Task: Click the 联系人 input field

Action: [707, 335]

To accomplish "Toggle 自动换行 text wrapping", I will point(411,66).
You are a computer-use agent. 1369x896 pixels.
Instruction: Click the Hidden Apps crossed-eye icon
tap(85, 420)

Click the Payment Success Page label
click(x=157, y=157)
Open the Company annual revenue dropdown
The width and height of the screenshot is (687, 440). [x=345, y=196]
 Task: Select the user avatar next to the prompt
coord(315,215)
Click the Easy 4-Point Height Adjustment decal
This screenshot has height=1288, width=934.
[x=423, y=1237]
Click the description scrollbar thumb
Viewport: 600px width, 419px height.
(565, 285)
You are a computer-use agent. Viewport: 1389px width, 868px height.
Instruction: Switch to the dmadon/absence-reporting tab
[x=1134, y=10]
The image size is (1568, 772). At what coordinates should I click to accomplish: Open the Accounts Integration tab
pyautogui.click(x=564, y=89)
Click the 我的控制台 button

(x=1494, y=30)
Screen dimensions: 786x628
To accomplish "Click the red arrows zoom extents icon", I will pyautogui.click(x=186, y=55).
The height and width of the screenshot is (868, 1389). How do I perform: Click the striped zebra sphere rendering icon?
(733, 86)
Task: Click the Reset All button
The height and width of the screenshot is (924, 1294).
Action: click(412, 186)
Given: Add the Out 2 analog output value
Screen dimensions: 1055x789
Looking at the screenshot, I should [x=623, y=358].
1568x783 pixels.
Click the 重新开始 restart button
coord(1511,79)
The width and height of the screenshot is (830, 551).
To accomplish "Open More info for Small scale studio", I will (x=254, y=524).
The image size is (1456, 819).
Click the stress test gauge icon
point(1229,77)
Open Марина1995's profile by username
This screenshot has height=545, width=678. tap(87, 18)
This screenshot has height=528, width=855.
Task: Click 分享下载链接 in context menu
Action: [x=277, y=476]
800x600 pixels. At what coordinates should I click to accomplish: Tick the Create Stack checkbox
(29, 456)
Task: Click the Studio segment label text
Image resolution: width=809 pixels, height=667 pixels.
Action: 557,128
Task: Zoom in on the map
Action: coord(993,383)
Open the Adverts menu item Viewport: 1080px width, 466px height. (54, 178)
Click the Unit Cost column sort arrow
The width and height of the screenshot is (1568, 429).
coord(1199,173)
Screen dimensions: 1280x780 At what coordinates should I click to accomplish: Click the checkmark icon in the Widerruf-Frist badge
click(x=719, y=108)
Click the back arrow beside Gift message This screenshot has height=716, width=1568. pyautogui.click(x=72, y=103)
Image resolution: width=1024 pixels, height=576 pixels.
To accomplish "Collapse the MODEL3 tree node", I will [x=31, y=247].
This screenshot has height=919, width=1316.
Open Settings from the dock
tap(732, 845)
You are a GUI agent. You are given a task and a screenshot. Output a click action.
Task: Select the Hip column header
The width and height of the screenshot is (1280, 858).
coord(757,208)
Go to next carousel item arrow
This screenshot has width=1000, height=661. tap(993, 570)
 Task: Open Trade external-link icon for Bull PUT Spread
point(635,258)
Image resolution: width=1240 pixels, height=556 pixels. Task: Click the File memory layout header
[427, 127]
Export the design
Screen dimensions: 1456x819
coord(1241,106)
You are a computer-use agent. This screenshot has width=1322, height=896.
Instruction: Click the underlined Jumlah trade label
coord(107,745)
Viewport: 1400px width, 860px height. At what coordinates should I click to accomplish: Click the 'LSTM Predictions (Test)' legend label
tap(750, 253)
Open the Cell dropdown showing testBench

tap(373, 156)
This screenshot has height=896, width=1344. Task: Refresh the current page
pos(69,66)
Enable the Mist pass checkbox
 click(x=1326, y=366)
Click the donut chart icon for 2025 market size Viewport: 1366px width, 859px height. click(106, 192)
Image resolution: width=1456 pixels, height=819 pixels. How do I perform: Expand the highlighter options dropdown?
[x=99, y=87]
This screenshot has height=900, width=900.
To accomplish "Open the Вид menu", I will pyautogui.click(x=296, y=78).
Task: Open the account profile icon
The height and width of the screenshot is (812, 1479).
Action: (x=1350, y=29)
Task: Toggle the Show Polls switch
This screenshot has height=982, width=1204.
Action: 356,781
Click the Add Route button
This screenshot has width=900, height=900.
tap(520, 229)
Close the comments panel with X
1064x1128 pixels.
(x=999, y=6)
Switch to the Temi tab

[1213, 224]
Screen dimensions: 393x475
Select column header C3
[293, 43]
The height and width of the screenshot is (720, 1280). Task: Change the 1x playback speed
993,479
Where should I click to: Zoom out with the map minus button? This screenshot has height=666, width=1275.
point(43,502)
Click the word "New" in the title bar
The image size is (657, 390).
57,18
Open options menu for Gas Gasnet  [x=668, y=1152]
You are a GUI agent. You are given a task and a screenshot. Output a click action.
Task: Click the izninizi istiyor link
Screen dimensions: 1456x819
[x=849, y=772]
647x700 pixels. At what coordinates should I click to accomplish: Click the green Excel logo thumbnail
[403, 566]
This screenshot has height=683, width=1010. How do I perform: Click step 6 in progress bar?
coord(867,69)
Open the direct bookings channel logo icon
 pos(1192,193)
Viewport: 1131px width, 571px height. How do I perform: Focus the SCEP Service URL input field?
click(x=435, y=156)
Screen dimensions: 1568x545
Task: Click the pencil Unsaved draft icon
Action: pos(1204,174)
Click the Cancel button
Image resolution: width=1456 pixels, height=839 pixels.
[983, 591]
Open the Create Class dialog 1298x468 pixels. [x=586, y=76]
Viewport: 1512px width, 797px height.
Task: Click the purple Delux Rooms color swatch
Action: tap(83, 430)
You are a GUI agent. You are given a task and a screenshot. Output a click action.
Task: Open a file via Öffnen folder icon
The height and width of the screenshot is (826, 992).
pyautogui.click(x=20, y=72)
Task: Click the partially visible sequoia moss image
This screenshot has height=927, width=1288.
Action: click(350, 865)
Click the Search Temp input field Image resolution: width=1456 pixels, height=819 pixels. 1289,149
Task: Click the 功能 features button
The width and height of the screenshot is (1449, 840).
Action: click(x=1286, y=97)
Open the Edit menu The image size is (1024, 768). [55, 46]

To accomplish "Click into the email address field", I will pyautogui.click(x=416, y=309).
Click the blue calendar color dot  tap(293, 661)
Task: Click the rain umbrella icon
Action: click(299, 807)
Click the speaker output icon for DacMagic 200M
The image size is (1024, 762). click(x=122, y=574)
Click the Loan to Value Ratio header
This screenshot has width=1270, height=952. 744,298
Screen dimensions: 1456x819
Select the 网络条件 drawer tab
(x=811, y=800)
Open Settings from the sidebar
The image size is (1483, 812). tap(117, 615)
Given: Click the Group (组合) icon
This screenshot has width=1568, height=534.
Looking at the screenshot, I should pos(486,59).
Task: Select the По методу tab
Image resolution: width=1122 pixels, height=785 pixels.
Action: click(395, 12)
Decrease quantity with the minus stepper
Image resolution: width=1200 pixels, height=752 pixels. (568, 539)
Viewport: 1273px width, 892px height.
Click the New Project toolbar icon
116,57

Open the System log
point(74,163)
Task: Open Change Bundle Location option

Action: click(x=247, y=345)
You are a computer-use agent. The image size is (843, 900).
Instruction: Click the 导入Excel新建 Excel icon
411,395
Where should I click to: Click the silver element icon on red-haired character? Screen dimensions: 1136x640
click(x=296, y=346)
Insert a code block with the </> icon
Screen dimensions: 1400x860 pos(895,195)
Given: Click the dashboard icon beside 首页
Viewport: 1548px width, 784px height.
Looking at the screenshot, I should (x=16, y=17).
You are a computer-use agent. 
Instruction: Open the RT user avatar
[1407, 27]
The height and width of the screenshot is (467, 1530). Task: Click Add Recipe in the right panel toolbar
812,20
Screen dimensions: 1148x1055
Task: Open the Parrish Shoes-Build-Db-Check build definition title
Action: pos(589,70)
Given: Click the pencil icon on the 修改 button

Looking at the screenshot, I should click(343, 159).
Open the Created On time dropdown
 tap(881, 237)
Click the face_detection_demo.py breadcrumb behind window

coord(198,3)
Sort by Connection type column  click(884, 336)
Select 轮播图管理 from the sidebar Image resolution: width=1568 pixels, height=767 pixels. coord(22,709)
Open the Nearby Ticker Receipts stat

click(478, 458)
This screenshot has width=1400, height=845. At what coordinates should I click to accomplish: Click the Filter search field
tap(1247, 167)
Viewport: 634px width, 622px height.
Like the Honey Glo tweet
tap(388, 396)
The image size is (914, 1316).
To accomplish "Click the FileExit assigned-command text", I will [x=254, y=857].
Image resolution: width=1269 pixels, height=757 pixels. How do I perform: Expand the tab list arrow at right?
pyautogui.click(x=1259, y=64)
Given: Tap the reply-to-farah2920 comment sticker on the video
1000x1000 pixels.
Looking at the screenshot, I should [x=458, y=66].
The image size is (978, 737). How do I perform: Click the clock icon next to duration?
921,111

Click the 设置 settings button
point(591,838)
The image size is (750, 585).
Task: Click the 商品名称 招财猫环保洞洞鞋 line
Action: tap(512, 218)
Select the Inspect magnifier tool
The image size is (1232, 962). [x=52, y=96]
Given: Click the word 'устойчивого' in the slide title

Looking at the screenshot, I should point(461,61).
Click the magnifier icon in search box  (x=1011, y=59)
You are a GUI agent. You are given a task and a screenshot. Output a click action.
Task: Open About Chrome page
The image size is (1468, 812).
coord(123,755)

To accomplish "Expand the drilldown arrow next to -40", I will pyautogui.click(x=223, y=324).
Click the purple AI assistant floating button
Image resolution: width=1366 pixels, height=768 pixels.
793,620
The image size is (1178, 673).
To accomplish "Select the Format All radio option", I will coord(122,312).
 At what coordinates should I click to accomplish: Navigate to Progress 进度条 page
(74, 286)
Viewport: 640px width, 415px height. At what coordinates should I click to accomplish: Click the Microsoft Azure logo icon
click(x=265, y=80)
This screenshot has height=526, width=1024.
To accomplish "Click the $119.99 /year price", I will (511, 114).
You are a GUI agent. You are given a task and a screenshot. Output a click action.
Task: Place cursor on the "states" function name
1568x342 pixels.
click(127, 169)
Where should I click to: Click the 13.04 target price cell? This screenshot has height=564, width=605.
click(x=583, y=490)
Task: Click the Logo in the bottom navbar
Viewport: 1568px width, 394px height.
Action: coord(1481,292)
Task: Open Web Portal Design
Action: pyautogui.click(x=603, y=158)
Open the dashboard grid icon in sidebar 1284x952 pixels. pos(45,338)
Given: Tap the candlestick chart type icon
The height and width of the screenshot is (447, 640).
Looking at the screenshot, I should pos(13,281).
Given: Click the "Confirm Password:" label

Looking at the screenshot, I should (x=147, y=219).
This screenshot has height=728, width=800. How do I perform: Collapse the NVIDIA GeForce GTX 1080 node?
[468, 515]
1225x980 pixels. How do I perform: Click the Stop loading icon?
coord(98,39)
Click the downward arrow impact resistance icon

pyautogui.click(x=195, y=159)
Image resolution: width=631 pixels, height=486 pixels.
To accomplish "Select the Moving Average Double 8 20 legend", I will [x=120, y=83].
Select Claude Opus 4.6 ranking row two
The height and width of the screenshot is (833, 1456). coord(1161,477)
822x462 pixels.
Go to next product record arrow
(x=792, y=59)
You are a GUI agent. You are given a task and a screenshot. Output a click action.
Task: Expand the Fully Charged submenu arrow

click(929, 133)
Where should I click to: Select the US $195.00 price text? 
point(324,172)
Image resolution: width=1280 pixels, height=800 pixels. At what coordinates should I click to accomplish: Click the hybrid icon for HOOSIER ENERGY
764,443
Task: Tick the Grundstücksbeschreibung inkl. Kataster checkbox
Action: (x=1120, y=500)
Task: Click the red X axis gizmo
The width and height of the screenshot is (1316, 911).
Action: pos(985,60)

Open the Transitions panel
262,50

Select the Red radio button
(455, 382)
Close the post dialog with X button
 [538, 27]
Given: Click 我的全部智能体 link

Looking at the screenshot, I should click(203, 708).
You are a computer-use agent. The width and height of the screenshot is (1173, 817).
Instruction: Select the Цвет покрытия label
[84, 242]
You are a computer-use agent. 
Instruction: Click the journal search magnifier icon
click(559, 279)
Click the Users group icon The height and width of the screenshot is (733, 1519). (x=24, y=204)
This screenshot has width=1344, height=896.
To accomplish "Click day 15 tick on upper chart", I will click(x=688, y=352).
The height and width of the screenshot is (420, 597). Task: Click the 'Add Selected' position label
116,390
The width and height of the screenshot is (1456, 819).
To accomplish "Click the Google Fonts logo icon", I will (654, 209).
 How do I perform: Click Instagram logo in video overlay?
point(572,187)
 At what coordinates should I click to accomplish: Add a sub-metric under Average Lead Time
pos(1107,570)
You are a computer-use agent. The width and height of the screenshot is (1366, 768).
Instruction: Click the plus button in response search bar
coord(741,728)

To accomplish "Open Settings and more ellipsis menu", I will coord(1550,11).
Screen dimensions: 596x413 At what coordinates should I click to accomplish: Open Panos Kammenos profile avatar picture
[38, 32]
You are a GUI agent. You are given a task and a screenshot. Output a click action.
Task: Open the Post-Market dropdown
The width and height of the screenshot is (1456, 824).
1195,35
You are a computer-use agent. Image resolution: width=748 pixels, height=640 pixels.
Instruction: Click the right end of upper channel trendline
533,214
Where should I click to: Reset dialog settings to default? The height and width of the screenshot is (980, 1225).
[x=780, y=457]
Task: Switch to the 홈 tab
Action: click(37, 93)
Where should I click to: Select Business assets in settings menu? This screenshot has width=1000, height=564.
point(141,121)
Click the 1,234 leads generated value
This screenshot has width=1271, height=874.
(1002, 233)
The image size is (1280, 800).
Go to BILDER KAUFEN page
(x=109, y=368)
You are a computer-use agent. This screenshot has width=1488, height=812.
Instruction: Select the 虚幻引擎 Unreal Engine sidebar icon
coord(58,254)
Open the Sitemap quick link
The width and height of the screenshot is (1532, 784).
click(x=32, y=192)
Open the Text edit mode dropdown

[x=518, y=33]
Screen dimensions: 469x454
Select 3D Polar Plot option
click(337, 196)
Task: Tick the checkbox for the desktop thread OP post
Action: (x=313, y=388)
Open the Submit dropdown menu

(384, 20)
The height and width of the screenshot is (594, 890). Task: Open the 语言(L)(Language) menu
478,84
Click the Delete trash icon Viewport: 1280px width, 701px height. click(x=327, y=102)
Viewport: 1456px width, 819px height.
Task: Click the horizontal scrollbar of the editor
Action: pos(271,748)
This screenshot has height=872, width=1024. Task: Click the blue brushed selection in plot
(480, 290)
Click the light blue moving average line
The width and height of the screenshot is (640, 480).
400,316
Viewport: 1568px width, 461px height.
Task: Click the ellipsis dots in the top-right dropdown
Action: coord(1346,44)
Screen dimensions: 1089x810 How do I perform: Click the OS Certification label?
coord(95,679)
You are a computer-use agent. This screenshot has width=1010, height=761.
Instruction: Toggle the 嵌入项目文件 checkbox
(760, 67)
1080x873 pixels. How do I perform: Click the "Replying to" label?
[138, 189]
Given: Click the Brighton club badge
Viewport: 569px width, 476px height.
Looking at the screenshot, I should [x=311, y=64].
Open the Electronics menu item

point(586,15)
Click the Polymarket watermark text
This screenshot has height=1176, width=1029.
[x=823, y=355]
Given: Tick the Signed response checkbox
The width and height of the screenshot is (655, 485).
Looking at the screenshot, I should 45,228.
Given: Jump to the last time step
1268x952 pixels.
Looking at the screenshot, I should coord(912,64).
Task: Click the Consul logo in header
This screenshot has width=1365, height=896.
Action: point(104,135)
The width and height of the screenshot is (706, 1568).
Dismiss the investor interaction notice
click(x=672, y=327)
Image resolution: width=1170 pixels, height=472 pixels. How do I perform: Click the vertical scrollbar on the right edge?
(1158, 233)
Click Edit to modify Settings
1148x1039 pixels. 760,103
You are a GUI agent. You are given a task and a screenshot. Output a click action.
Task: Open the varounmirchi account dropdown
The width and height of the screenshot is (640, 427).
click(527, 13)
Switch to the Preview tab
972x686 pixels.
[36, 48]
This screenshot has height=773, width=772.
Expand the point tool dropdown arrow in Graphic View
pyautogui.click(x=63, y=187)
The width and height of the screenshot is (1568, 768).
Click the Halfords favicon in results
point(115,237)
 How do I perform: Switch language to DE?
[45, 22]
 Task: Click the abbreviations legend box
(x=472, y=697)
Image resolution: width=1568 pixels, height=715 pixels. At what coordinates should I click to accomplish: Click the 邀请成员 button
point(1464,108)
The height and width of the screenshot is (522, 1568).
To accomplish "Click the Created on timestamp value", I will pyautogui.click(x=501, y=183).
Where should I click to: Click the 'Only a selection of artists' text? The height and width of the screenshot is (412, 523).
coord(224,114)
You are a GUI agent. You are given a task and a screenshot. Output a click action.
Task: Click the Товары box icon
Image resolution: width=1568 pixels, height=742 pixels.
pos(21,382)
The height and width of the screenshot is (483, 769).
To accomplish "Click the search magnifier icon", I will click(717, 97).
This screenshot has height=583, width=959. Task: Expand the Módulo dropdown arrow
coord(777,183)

#### Brief
Rewrite the part of the material that opens with the line containing "Click the back" and closes with the line containing "tap(732, 845)" as a Markdown table with the columns Row and Material line, one numbered row per line and blank lines omitted.

#### Right answer
| Row | Material line |
|---|---|
| 1 | Click the back arrow beside Gift message This screenshot has height=716, width=1568. pyautogui.click(x=72, y=103) |
| 2 | Image resolution: width=1024 pixels, height=576 pixels. |
| 3 | To accomplish "Collapse the MODEL3 tree node", I will [x=31, y=247]. |
| 4 | This screenshot has height=919, width=1316. |
| 5 | Open Settings from the dock |
| 6 | tap(732, 845) |